But, above-mentioned first constant-current circuit 100 can not be increased the light period in single power supply cycle dramatically by the commutating voltage Vcc variable effect ground certain electric current of supply, the maximum current can also allowed with light-emitting diode for induced current, thus can allow the life-span of lighting device and optical efficiency be optimized.
Now, above-mentioned first constant-current circuit 100 uses after being connected with a certain circuit connected in series in rectifier diode 10, first light-emitting diode 20, second light-emitting diode 21 as shown in Fig. 8 a to Fig. 8 c.That is, above-mentioned first constant-current circuit 100 between to be connected in rectifier diode 10 and the first light-emitting diode 20, first light-emitting diode 10 and current detection circuit 200, current detection circuit 200 and the second light-emitting diode 21 some after use, or be connected in series rear use with the second light-emitting diode 21.As illustrated in fig. 6, only by commutating voltage 11 and when detecting electric current 12 action, there will be the total harmonic distortion phenomenon causing various electric clutter relative to the current characteristics of voltage.

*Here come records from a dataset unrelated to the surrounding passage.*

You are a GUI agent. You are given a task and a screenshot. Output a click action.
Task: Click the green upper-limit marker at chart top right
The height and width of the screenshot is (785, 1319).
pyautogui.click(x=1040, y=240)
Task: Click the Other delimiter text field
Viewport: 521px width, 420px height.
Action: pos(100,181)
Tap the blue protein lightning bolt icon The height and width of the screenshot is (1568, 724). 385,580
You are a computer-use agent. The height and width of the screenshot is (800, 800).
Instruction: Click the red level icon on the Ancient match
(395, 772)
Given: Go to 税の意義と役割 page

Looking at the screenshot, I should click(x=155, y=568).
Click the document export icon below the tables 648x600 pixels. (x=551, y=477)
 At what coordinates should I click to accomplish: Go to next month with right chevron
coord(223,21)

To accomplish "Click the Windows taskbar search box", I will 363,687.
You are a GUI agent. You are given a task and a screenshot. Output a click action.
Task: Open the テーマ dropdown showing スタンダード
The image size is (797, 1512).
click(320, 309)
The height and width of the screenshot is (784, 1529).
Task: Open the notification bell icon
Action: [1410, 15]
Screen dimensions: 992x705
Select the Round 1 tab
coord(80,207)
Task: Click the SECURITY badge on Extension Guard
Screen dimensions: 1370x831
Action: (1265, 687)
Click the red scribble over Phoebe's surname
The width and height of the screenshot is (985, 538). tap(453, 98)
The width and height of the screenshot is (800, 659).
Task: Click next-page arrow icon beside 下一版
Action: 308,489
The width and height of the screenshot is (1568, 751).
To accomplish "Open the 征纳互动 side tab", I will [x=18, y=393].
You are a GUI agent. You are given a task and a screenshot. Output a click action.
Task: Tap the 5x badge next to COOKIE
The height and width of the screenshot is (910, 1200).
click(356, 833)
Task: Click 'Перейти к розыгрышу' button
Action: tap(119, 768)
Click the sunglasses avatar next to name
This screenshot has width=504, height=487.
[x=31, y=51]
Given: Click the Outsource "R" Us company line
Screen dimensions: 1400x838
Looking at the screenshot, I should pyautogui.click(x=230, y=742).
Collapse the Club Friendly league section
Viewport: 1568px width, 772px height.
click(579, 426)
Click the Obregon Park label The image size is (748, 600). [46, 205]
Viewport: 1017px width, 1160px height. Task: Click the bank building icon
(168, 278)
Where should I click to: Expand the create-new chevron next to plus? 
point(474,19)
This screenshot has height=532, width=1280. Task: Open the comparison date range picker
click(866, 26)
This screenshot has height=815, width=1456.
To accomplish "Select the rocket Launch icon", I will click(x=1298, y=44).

As the method reducing this total harmonic distortion phenomenon, time below forward threshold voltage, that is detect electric current and rely on the detection current circuit 200 of Fig. 5 and the second constant-current circuit 300 to be while the first light-emitting diode 20 supplies certain electric current (the second continuous current) when not existing, by means of the 3rd constant-current circuit 400 for the second light-emitting diode 21 supplies certain electric current i.e. the 3rd continuous current and provide extra current 13, thus improve total harmonic distortion, power factor (power factor) and optical efficiency.
Now, the magnitude of current is the second continuous current and the 3rd continuous current sum, presents before and after the detection electric current 12 of Fig. 6 with extra current 13 waveform morphology, and operation voltage is then in threshold voltage vt h and half interval action of threshold voltage 1/2Vth.
Above-mentioned detection current circuit 200 is by being connected to the current input terminal c of the first light-emitting diode 20, the current output terminal d being connected to the second circuit of LED 21, the first detection terminal e being connected to the second constant-current circuit 300 and the second detection terminal f of being connected to the 3rd constant-current circuit 400 is formed, when the electric current that input terminal c and lead-out terminal d flows through, to voltage be there is at detection terminal e, f and disconnect the electric current of the second constant-current circuit 300 and the 3rd constant-current circuit 400.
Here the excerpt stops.